TASK: For this exercise, the lines from the one with "You are a computer-use agent." through the end of the material below must be output exactly, without pictures.
*** Opening of EXCERPTED RECORDS ***
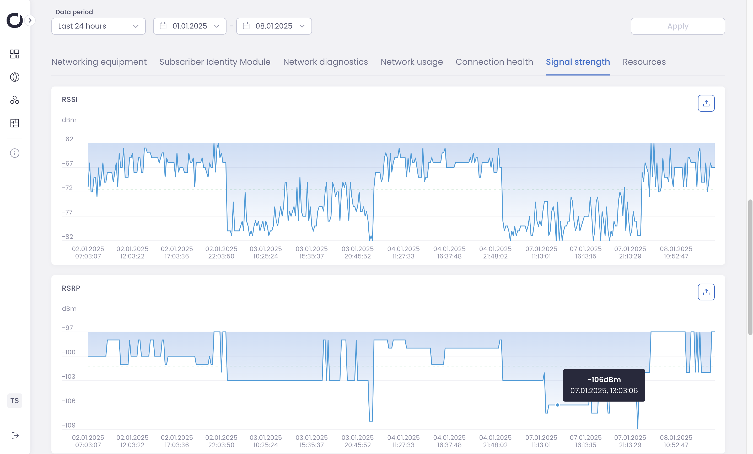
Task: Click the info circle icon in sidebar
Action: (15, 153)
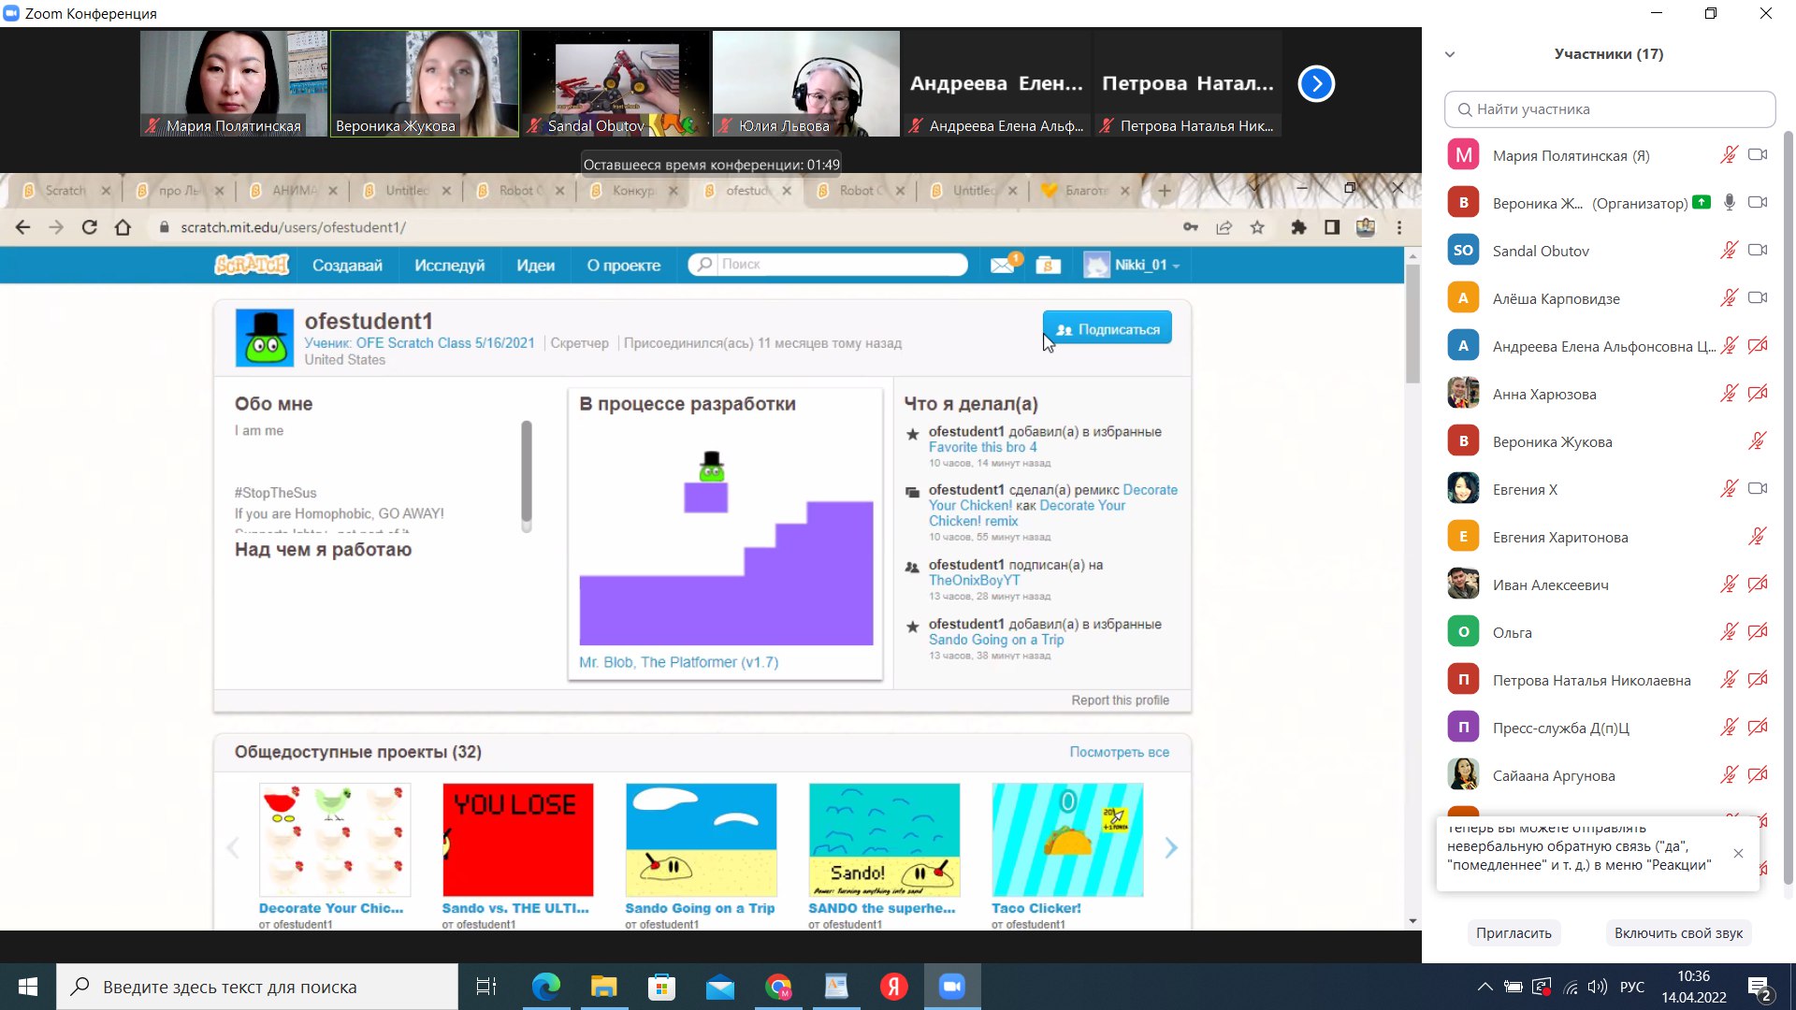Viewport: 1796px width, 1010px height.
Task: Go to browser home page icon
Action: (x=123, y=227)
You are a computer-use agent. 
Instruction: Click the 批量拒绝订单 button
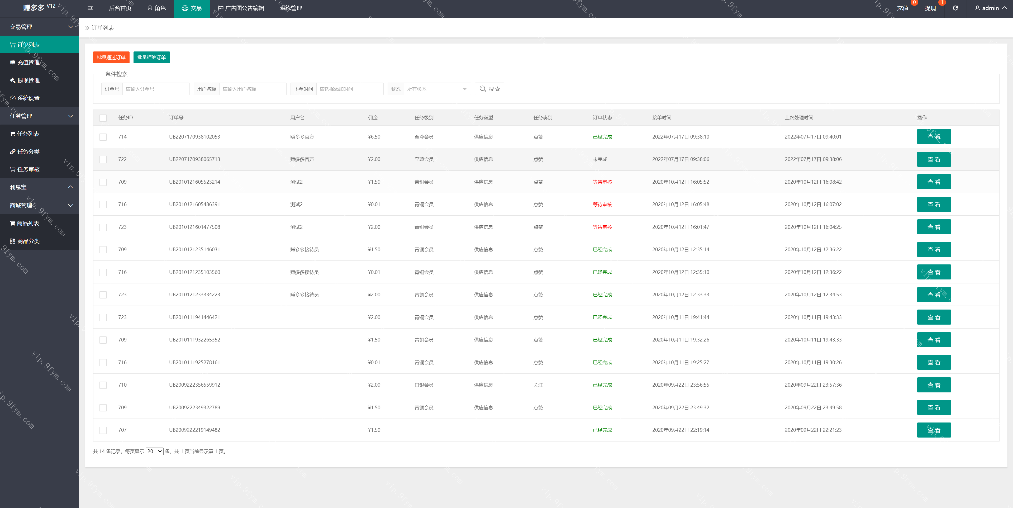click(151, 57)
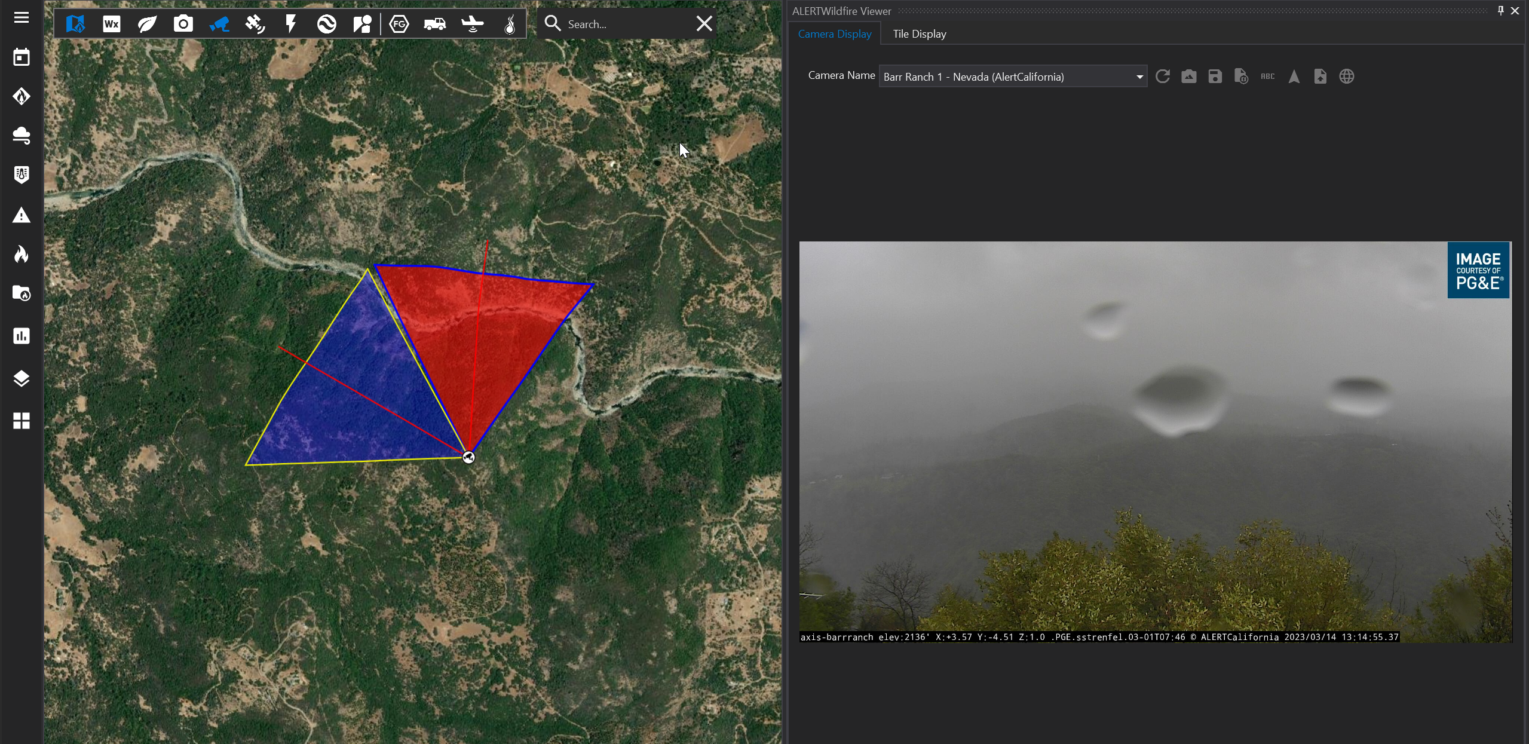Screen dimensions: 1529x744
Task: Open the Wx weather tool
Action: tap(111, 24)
*** Close of EXCERPTED RECORDS ***
SOLUTION FOR THIS EXERCISE:
You are a computer-use agent. 
Instruction: Click the 批量拒绝订单 button
click(151, 57)
Screen dimensions: 1529x744
Task: Open the Wx weather tool
Action: tap(111, 24)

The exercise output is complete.